⟨

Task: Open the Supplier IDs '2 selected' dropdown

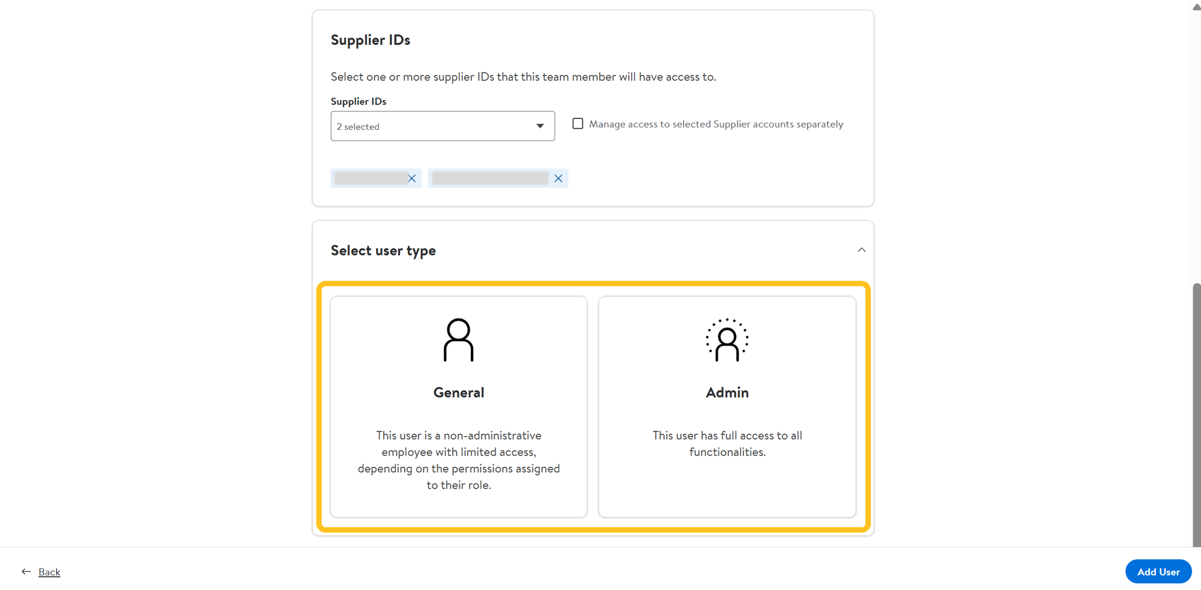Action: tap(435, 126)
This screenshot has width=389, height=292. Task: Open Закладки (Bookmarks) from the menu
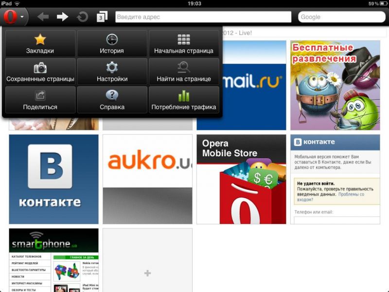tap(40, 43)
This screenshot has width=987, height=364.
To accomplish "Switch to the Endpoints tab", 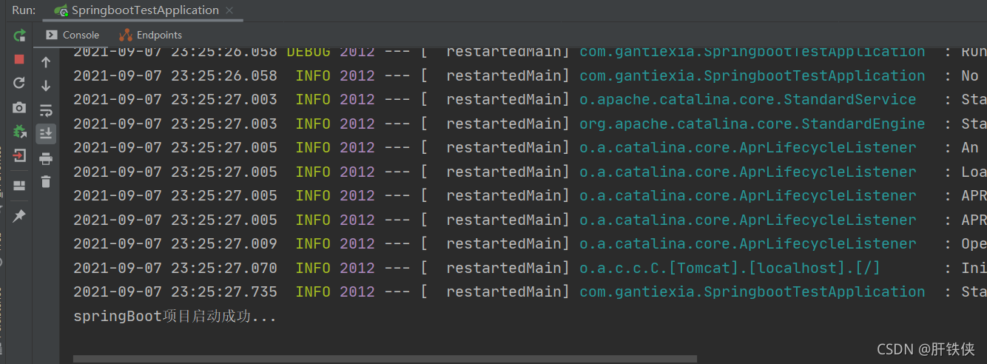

⟩
⟨

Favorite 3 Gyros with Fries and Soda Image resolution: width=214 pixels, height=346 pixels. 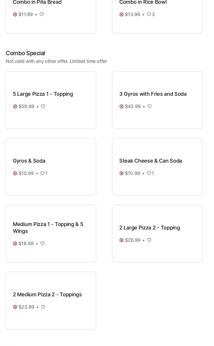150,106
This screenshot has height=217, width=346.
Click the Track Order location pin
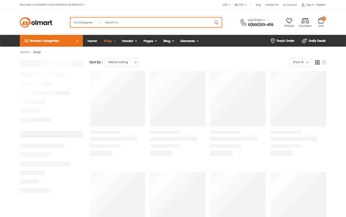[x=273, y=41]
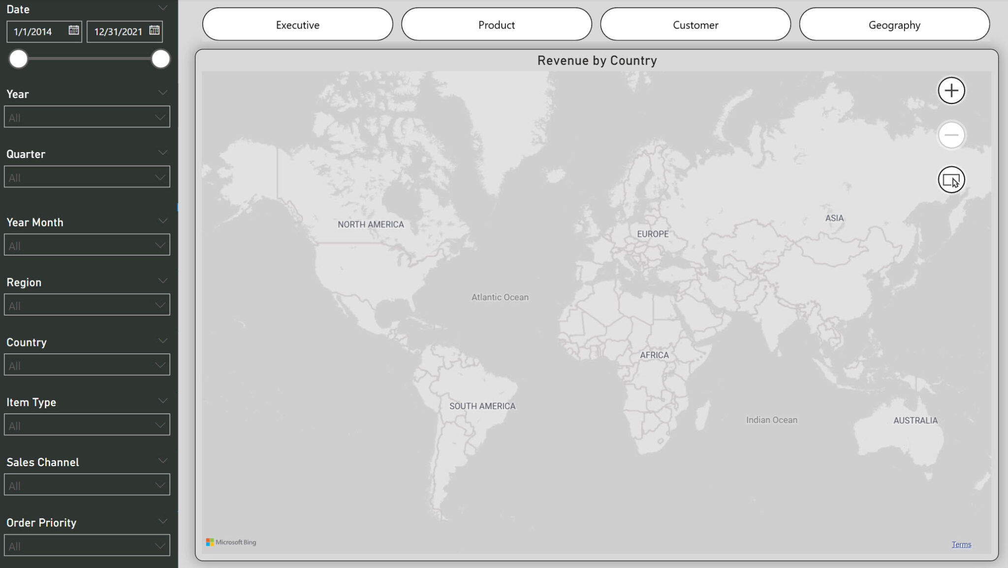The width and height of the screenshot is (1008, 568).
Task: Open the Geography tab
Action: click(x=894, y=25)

⟩
⟨

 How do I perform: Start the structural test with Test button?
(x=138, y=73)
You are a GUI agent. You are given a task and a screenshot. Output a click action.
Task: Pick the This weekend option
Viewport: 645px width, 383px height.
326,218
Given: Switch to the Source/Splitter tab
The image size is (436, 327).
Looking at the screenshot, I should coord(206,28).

⟩

-- Short exercise --
Set down the entries above again without any change, starting at the line that contains "This screenshot has height=217, width=346." and ending at the line that contains "Action: click(x=894, y=25)", with both of those lines included. Leave the pictures out of your answer.

-- Task solution --
This screenshot has height=217, width=346.
Click the Track Order location pin
[x=273, y=41]
The width and height of the screenshot is (1008, 568).
Task: Open the Geography tab
Action: click(x=894, y=25)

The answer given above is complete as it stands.